(Records from a collection)
|---|
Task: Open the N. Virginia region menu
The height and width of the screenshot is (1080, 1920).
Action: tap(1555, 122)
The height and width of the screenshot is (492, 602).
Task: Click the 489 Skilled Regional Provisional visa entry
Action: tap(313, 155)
|---|
What to produce:
Reproduce the entire listing above line for line, with no changes.

Written response:
Task: Open the N. Virginia region menu
The height and width of the screenshot is (1080, 1920).
Action: tap(1555, 122)
The height and width of the screenshot is (492, 602).
Task: Click the 489 Skilled Regional Provisional visa entry
Action: tap(313, 155)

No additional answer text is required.